That was poorly phrased.
I mean something like this:

var count=0;
var myRefs = new Array();
function getANumberForThisRef(aRef){
count++;
myRefs[count] = aRef;

Yes, I'm already doing this[1], but unfortunately getting same id for
two different objects,
That can only be because either you do not test whether you already stored a
reference to the same object, or because there are different objects.
http://www.mcs-informatika.hr/~mcs_matija/js/
q.e.d.

`{x: 1}' and `{x: 1}' (and `[x]' and `[x]') result in references to
*different* objects ({x: 1} != {x: 1}). Each Object (and Array) object
initializer creates a new Object(/Array) object and results in a reference
to it. (In contrast to RegExp object initializers; however, /x/ != /x/ by
definition.)

So what you really want to test is whether two objects have the same
(enumerable) properties and whether those properties have the same value.
One general way to do that:

var equal = true;
for (var p in o1)
{
if (!o2.hasOwnProperty(p) || o2[p] !== o1[p])
{
equal = false;
break;
}
}

for (var p in o2)
{
if (!o1.hasOwnProperty(p) || o1[p] !== o2[p])
{
equal = false;
break;
}
}

Object.prototype.hasOwnProperty() requires an implementation of ECMAScript
Ed. 3. You can achieve greater compatibility but less precision with an
alternative to hasOwnProperty() and, optionally, also with loose comparison
(`!=').

Also note that this needs to be improved for deep compare, and for inherited
enumerable properties.
PointedEars
--
realism: HTML 4.01 Strict
evangelism: XHTML 1.0 Strict
madness: XHTML 1.1 as application/xhtml+xml
-- Bjoern Hoehrmann
Oct 15 '08 #9

P: n/a
Thomas 'PointedEars' Lahn wrote:
>>> myRefs[count] = aRef;
Yes, I'm already doing this[1], but unfortunately getting same id for
two different objects,

That can only be because either you do not test whether you already stored a
reference to the same object, or because there are different objects.

DATA SHOWN:
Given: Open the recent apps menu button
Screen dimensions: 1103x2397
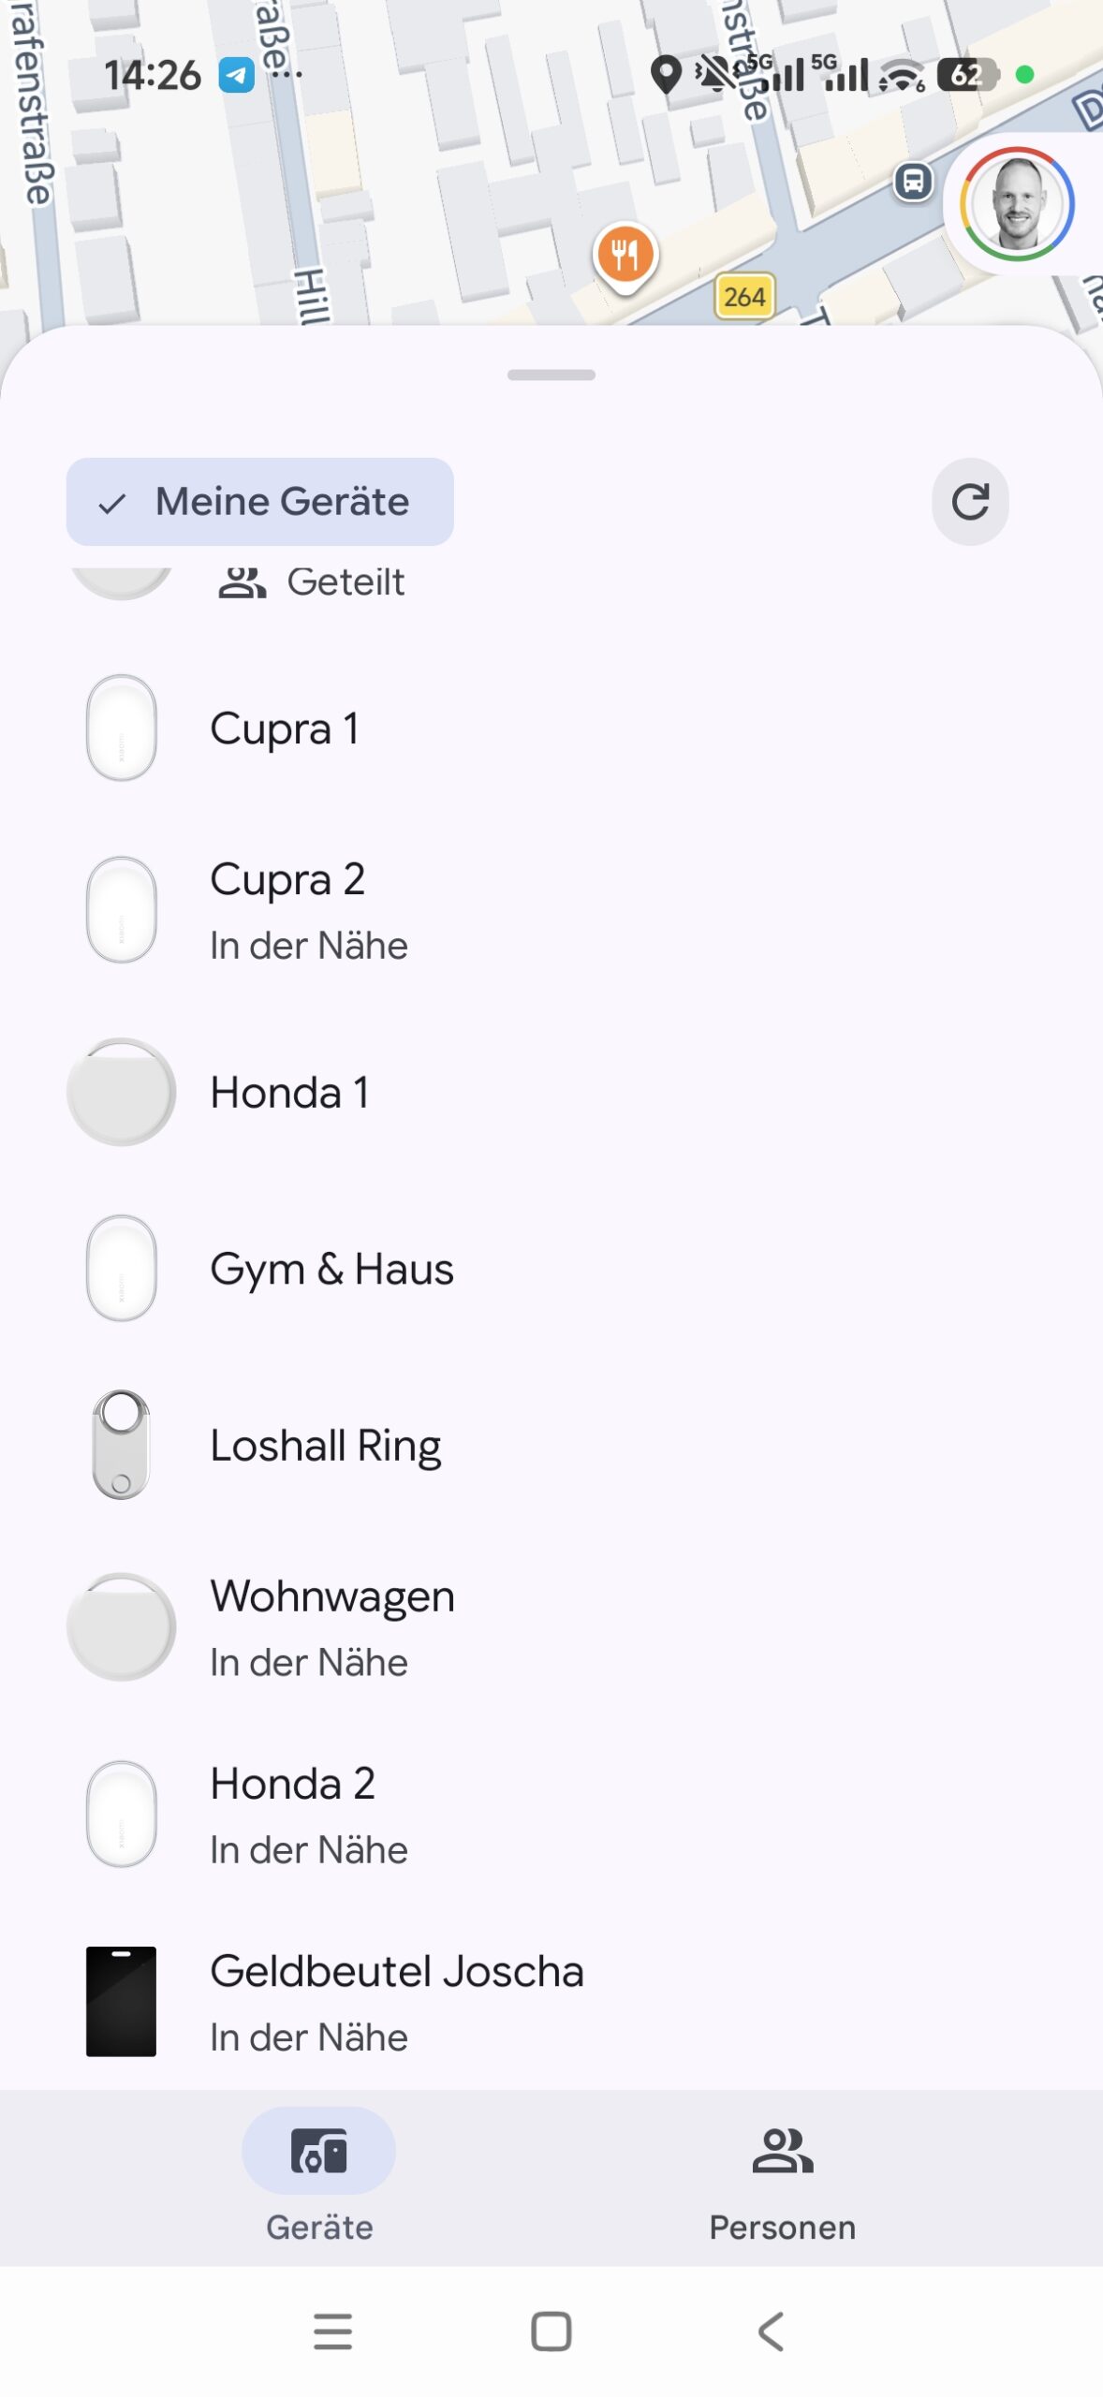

WRITTEN INSTRUCTION:
Answer from the forum thread on comparing JavaScript objects:
(a) What does each Object or Array object initializer create?
(b) What does Object.prototype.hasOwnProperty() require?
(c) For which two cases does the comparison code still need to be improved?
The lines are separate material, unconnected to the forum thread on comparing JavaScript objects.

EXERCISE RESPONSE:
(a) A new Object or Array object, and it results in a reference to that object.
(b) An implementation of ECMAScript Ed. 3.
(c) Deep compare and inherited enumerable properties.